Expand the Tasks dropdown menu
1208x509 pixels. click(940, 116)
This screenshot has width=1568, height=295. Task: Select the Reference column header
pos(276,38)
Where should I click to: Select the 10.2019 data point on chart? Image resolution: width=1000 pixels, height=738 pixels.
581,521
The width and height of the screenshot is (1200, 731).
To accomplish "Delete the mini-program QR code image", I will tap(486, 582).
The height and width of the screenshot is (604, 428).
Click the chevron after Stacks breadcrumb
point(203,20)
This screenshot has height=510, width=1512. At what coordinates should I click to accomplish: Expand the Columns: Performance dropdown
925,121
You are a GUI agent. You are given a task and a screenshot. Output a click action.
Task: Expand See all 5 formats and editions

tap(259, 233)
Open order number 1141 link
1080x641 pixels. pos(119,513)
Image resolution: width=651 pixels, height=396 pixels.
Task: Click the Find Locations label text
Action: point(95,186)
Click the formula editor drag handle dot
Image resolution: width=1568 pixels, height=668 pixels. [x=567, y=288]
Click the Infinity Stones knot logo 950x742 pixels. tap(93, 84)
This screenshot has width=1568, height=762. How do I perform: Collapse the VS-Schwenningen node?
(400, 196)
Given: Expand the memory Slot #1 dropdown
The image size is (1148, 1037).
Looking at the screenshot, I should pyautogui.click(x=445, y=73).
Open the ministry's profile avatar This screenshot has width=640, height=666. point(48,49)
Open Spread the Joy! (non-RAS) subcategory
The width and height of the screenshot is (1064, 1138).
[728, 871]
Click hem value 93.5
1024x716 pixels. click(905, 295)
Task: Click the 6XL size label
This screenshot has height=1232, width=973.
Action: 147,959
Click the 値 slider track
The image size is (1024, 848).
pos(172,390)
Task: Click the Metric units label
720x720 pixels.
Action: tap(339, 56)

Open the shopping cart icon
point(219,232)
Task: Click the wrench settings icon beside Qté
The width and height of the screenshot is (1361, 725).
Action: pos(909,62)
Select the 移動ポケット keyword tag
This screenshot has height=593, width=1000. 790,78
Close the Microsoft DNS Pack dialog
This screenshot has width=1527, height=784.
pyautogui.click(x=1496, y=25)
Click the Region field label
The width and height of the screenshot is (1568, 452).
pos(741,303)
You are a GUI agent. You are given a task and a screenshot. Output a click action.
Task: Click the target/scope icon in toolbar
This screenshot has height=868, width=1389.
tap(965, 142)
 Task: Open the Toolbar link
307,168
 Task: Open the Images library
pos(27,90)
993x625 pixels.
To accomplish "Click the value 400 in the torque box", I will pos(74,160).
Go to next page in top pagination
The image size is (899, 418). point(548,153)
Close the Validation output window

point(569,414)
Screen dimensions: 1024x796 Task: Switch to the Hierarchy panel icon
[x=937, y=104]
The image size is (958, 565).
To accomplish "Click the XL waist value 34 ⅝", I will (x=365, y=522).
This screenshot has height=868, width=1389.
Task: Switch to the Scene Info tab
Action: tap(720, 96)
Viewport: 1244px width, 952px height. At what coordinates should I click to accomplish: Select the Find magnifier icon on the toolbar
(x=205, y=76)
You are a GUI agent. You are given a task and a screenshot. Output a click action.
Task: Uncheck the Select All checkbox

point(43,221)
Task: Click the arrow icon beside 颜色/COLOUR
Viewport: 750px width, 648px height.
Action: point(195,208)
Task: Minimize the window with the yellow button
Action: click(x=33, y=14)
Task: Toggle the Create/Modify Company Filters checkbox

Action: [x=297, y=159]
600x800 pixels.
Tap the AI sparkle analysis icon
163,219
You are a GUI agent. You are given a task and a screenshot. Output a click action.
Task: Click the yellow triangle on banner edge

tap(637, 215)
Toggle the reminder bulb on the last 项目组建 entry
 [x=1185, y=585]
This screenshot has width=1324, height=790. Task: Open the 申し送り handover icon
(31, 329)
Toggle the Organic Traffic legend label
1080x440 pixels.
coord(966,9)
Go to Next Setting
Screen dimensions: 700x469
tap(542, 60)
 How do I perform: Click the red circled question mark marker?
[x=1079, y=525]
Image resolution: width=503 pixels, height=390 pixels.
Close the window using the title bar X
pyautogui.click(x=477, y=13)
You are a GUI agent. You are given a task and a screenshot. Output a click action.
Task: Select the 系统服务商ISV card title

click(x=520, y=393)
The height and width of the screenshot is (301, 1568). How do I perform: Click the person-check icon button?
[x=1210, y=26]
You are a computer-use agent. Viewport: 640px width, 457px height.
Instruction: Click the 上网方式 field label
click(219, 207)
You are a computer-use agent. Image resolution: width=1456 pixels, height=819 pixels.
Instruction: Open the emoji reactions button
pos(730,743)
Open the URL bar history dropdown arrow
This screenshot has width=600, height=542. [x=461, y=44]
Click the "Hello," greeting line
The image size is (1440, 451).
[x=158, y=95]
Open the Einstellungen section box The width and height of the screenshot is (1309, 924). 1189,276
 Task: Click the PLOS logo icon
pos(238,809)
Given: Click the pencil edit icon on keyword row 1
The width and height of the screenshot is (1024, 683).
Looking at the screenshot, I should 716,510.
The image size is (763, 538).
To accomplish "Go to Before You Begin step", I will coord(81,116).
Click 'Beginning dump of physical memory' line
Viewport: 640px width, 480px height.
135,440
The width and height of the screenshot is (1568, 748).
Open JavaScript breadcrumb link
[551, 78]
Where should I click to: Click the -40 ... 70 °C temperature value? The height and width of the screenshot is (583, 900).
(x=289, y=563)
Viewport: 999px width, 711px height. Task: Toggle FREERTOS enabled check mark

────────────────────

WHAT IS BEING ASKED - Count how many lines in the listing contain the string "beside". Only that number should be given.

RESULT FOR THIS TASK - 2